Human Adipose Cell Response to Insulin: Analysis of Cellular Switch-Like Transformations and Distributions

Abstract

Insulin resistance is associated with decreased glucose transporter-4 (GLUT4) translocation in adipose cells and muscles in response to insulin. Here we quantified, per cell, insulin's effects on GLUT4 storage vesicle (GSV) tethering and fusion in adipose cells from human subjects with varying insulin sensitivity index (SI). Basal GSV tethering and fusion rates were distributed unimodally and did not vary significantly with SI. In contrast, after a maximal insulin challenge, both tethering and fusion rates were bimodally distributed, with two distinct subpopulations; the first subpopulation was indistinguishable from the basal distribution, while the second corresponded to a normal insulin response.

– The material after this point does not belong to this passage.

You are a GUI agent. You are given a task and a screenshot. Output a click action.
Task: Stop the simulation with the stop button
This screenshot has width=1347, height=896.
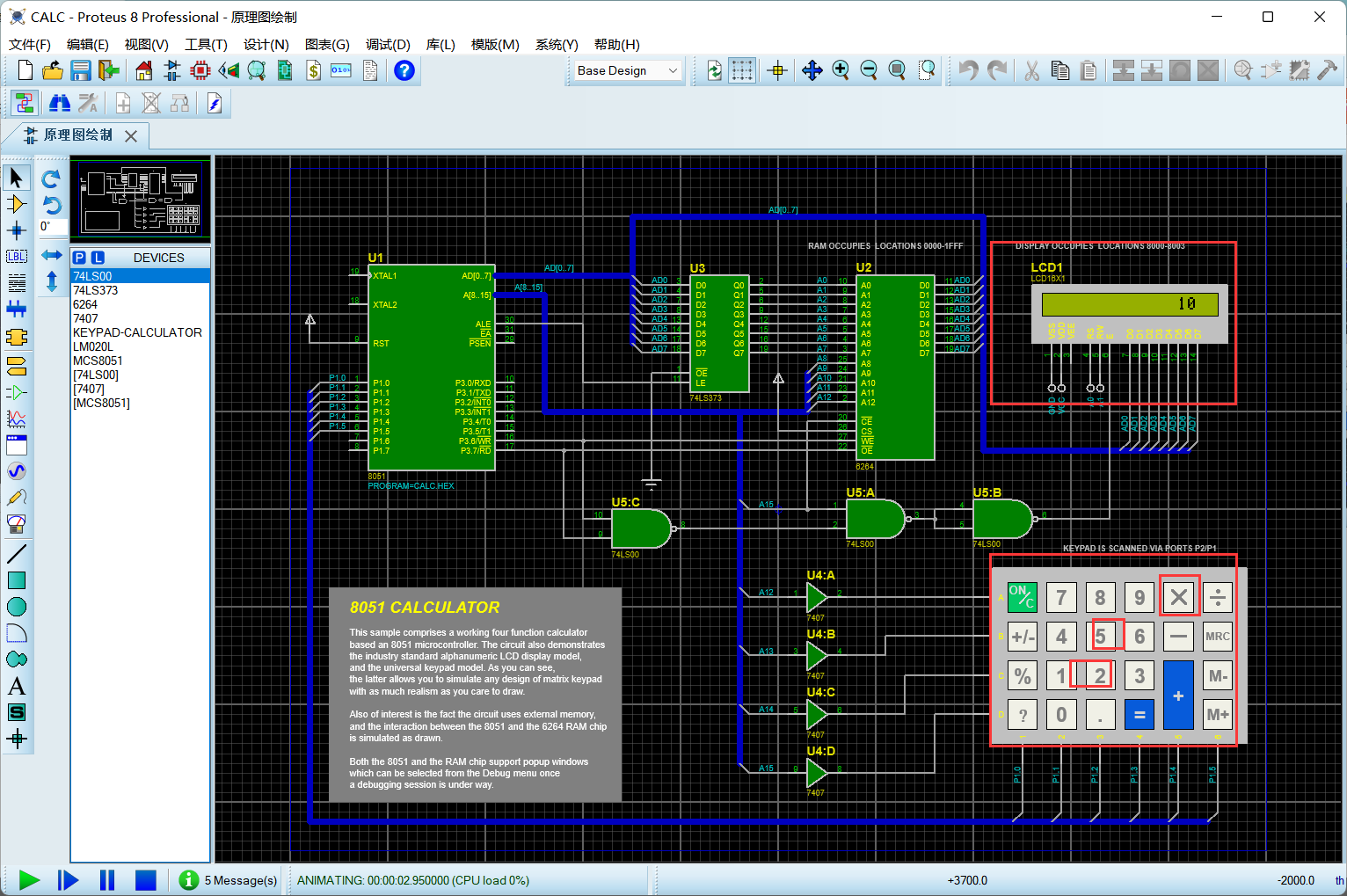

Importantly, the fraction of cells in the two-subpopulations were strongly correlated with donor subject SI. These data suggest that the loss of systemic SI is not due to a gradual decrease in the insulin response of all cells, but rather an increase in the fraction of cells that switch off their insulin response. This observed heterogeneity may be an important consideration in modeling the cellular transitions and systemic changes associated with the onset of Type II diabetes. Thus, isolated human adipose cells, when treated with high concentrations of insulin, exist in either the basal or fully insulin-stimulated state, and population dose response curves reflect the proportion of adipose cells in these two distinct states.